| How to complete this task |
Copy the following listing word for word.

* * * *

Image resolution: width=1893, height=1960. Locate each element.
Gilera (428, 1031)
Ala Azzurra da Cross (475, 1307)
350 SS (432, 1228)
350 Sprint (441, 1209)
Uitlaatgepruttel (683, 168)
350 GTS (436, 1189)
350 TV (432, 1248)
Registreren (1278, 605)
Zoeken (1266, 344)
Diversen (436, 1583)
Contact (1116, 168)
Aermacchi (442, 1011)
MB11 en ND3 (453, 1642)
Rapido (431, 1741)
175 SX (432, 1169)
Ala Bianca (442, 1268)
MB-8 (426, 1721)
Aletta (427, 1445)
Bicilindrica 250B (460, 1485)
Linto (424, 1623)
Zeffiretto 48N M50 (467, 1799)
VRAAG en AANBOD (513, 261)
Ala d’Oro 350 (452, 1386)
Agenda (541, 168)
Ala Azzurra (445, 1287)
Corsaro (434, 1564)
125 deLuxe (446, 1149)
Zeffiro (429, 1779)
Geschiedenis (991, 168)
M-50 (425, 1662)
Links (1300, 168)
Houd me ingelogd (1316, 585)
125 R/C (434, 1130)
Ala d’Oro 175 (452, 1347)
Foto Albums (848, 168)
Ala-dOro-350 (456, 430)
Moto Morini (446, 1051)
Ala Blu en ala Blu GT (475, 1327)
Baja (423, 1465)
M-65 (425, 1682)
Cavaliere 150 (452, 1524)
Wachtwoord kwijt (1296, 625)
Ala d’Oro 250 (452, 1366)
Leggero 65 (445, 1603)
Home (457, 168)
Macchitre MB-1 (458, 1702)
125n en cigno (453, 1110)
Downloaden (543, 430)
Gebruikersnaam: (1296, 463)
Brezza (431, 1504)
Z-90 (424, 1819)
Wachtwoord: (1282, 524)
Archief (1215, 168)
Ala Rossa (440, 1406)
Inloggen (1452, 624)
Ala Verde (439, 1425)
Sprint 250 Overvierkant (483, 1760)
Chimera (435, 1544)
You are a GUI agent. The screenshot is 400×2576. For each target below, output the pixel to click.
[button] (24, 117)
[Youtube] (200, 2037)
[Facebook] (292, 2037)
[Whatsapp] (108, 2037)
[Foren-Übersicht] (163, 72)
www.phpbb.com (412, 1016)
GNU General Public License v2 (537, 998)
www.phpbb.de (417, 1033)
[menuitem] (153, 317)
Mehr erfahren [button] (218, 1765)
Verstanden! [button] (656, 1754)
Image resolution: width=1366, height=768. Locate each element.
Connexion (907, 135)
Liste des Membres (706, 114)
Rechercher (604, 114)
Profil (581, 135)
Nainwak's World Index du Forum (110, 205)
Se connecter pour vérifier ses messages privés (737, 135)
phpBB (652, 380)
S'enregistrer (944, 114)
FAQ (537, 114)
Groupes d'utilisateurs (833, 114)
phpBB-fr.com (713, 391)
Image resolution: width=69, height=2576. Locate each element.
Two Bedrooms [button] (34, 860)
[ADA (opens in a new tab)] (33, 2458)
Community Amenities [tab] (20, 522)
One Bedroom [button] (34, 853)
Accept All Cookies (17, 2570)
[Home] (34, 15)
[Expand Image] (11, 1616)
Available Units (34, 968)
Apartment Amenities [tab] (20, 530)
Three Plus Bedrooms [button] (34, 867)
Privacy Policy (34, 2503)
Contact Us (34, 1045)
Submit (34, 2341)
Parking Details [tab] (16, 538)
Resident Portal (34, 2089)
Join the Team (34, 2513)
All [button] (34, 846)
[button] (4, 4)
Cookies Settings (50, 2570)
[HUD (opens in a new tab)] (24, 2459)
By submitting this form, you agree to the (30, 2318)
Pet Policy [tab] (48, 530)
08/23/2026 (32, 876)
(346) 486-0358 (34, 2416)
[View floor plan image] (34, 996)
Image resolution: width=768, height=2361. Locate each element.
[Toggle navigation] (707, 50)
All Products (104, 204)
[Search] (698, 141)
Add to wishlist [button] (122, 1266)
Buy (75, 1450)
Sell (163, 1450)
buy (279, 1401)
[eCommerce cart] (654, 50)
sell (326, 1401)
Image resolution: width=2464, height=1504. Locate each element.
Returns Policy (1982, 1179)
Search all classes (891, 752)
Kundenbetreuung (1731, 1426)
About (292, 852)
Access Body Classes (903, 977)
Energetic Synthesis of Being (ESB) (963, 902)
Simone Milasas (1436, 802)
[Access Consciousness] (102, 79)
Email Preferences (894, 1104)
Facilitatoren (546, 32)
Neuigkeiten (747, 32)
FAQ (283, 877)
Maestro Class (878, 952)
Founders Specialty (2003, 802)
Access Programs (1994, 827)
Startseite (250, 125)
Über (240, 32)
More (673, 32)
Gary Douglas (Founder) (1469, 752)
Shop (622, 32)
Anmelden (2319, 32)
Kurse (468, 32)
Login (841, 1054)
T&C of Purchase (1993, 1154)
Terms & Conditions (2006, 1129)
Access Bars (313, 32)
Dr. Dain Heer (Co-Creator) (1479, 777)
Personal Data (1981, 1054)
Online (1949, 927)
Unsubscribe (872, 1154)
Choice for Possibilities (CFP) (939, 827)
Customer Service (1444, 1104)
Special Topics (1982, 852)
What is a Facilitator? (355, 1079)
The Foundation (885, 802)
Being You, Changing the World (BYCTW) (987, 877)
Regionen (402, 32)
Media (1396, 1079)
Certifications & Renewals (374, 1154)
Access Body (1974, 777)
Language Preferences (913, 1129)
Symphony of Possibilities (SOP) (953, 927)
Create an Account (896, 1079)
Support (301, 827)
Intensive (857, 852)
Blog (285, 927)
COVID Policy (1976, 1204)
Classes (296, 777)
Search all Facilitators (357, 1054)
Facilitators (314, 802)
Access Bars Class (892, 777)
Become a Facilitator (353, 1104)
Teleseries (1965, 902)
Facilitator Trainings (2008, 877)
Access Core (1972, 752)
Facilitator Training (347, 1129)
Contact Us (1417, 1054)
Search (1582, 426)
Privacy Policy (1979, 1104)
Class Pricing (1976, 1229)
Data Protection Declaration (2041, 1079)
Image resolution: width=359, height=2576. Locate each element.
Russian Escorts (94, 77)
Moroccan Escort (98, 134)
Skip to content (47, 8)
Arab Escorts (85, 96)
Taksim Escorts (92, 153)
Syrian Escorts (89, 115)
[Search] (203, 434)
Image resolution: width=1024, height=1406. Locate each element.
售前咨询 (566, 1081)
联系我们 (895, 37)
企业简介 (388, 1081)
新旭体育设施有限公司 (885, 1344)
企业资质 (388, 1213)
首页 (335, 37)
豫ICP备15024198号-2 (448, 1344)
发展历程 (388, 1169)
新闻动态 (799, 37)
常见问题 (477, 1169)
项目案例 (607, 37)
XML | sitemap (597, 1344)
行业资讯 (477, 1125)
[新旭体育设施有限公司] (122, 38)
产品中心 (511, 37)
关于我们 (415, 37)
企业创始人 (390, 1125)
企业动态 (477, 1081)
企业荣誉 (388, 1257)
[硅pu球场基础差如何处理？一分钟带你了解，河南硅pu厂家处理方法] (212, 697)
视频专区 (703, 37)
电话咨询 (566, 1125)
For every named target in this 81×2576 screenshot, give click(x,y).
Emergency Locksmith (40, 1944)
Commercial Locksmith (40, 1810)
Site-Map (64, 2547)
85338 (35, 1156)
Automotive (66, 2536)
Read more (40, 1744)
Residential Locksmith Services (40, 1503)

* * * *

| Task result |
Image resolution: width=1893, height=1960. Locate each element.
Gilera (428, 1031)
Ala Azzurra da Cross (475, 1307)
350 SS (432, 1228)
350 Sprint (441, 1209)
Uitlaatgepruttel (683, 168)
350 GTS (436, 1189)
350 TV (432, 1248)
Registreren (1278, 605)
Zoeken (1266, 344)
Diversen (436, 1583)
Contact (1116, 168)
Aermacchi (442, 1011)
MB11 en ND3 (453, 1642)
Rapido (431, 1741)
175 SX (432, 1169)
Ala Bianca (442, 1268)
MB-8 (426, 1721)
Aletta (427, 1445)
Bicilindrica 250B (460, 1485)
Linto (424, 1623)
Zeffiretto 48N M50 (467, 1799)
VRAAG en AANBOD (513, 261)
Ala d’Oro 350 (452, 1386)
Agenda (541, 168)
Ala Azzurra (445, 1287)
Corsaro (434, 1564)
125 deLuxe (446, 1149)
Zeffiro (429, 1779)
Geschiedenis (991, 168)
M-50 (425, 1662)
Links (1300, 168)
Houd me ingelogd (1316, 585)
125 R/C (434, 1130)
Ala d’Oro 175 (452, 1347)
Foto Albums (848, 168)
Ala-dOro-350 (456, 430)
Moto Morini (446, 1051)
Ala Blu en ala Blu GT (475, 1327)
Baja (423, 1465)
M-65 (425, 1682)
Cavaliere 150 (452, 1524)
Wachtwoord kwijt (1296, 625)
Ala d’Oro 250 (452, 1366)
Leggero 65 (445, 1603)
Home (457, 168)
Macchitre MB-1 (458, 1702)
125n en cigno (453, 1110)
Downloaden (543, 430)
Gebruikersnaam: (1296, 463)
Brezza (431, 1504)
Z-90 (424, 1819)
Wachtwoord: (1282, 524)
Archief (1215, 168)
Ala Rossa (440, 1406)
Inloggen (1452, 624)
Ala Verde (439, 1425)
Sprint 250 Overvierkant (483, 1760)
Chimera (435, 1544)
You are a GUI agent. The screenshot is 400×2576. For each target below, output the pixel to click.
[button] (24, 117)
[Youtube] (200, 2037)
[Facebook] (292, 2037)
[Whatsapp] (108, 2037)
[Foren-Übersicht] (163, 72)
www.phpbb.com (412, 1016)
GNU General Public License v2 (537, 998)
www.phpbb.de (417, 1033)
[menuitem] (153, 317)
Mehr erfahren [button] (218, 1765)
Verstanden! [button] (656, 1754)
Image resolution: width=1366, height=768. Locate each element.
Connexion (907, 135)
Liste des Membres (706, 114)
Rechercher (604, 114)
Profil (581, 135)
Nainwak's World Index du Forum (110, 205)
Se connecter pour vérifier ses messages privés (737, 135)
phpBB (652, 380)
S'enregistrer (944, 114)
FAQ (537, 114)
Groupes d'utilisateurs (833, 114)
phpBB-fr.com (713, 391)
Image resolution: width=69, height=2576. Locate each element.
Two Bedrooms [button] (34, 860)
[ADA (opens in a new tab)] (33, 2458)
Community Amenities [tab] (20, 522)
One Bedroom [button] (34, 853)
Accept All Cookies (17, 2570)
[Home] (34, 15)
[Expand Image] (11, 1616)
Available Units (34, 968)
Apartment Amenities [tab] (20, 530)
Three Plus Bedrooms [button] (34, 867)
Privacy Policy (34, 2503)
Contact Us (34, 1045)
Submit (34, 2341)
Parking Details [tab] (16, 538)
Resident Portal (34, 2089)
Join the Team (34, 2513)
All [button] (34, 846)
[button] (4, 4)
Cookies Settings (50, 2570)
[HUD (opens in a new tab)] (24, 2459)
By submitting this form, you agree to the (30, 2318)
Pet Policy [tab] (48, 530)
08/23/2026 (32, 876)
(346) 486-0358 (34, 2416)
[View floor plan image] (34, 996)
Image resolution: width=768, height=2361. Locate each element.
[Toggle navigation] (707, 50)
All Products (104, 204)
[Search] (698, 141)
Add to wishlist [button] (122, 1266)
Buy (75, 1450)
Sell (163, 1450)
buy (279, 1401)
[eCommerce cart] (654, 50)
sell (326, 1401)
Image resolution: width=2464, height=1504. Locate each element.
Returns Policy (1982, 1179)
Search all classes (891, 752)
Kundenbetreuung (1731, 1426)
About (292, 852)
Access Body Classes (903, 977)
Energetic Synthesis of Being (ESB) (963, 902)
Simone Milasas (1436, 802)
[Access Consciousness] (102, 79)
Email Preferences (894, 1104)
Facilitatoren (546, 32)
Neuigkeiten (747, 32)
FAQ (283, 877)
Maestro Class (878, 952)
Founders Specialty (2003, 802)
Access Programs (1994, 827)
Startseite (250, 125)
Über (240, 32)
More (673, 32)
Gary Douglas (Founder) (1469, 752)
Shop (622, 32)
Anmelden (2319, 32)
Kurse (468, 32)
Login (841, 1054)
T&C of Purchase (1993, 1154)
Terms & Conditions (2006, 1129)
Access Bars (313, 32)
Dr. Dain Heer (Co-Creator) (1479, 777)
Personal Data (1981, 1054)
Online (1949, 927)
Unsubscribe (872, 1154)
Choice for Possibilities (CFP) (939, 827)
Customer Service (1444, 1104)
Special Topics (1982, 852)
What is a Facilitator? (355, 1079)
The Foundation (885, 802)
Being You, Changing the World (BYCTW) (987, 877)
Regionen (402, 32)
Media (1396, 1079)
Certifications & Renewals (374, 1154)
Access Body (1974, 777)
Language Preferences (913, 1129)
Symphony of Possibilities (SOP) (953, 927)
Create an Account (896, 1079)
Support (301, 827)
Intensive (857, 852)
Blog (285, 927)
COVID Policy (1976, 1204)
Classes (296, 777)
Search all Facilitators (357, 1054)
Facilitators (314, 802)
Access Bars Class (892, 777)
Become a Facilitator (353, 1104)
Teleseries (1965, 902)
Facilitator Trainings (2008, 877)
Access Core (1972, 752)
Facilitator Training (347, 1129)
Contact Us (1417, 1054)
Search (1582, 426)
Privacy Policy (1979, 1104)
Class Pricing (1976, 1229)
Data Protection Declaration (2041, 1079)
Image resolution: width=359, height=2576. Locate each element.
Russian Escorts (94, 77)
Moroccan Escort (98, 134)
Skip to content (47, 8)
Arab Escorts (85, 96)
Taksim Escorts (92, 153)
Syrian Escorts (89, 115)
[Search] (203, 434)
Image resolution: width=1024, height=1406. Locate each element.
售前咨询 (566, 1081)
联系我们 (895, 37)
企业简介 (388, 1081)
新旭体育设施有限公司 (885, 1344)
企业资质 (388, 1213)
首页 (335, 37)
豫ICP备15024198号-2 (448, 1344)
发展历程 (388, 1169)
新闻动态 (799, 37)
常见问题 (477, 1169)
项目案例 (607, 37)
XML | sitemap (597, 1344)
行业资讯 (477, 1125)
[新旭体育设施有限公司] (122, 38)
产品中心 (511, 37)
关于我们 (415, 37)
企业创始人 (390, 1125)
企业动态 (477, 1081)
企业荣誉 (388, 1257)
[硅pu球场基础差如何处理？一分钟带你了解，河南硅pu厂家处理方法] (212, 697)
视频专区 (703, 37)
电话咨询 (566, 1125)
For every named target in this 81×2576 screenshot, give click(x,y).
Emergency Locksmith (40, 1944)
Commercial Locksmith (40, 1810)
Site-Map (64, 2547)
85338 (35, 1156)
Automotive (66, 2536)
Read more (40, 1744)
Residential Locksmith Services (40, 1503)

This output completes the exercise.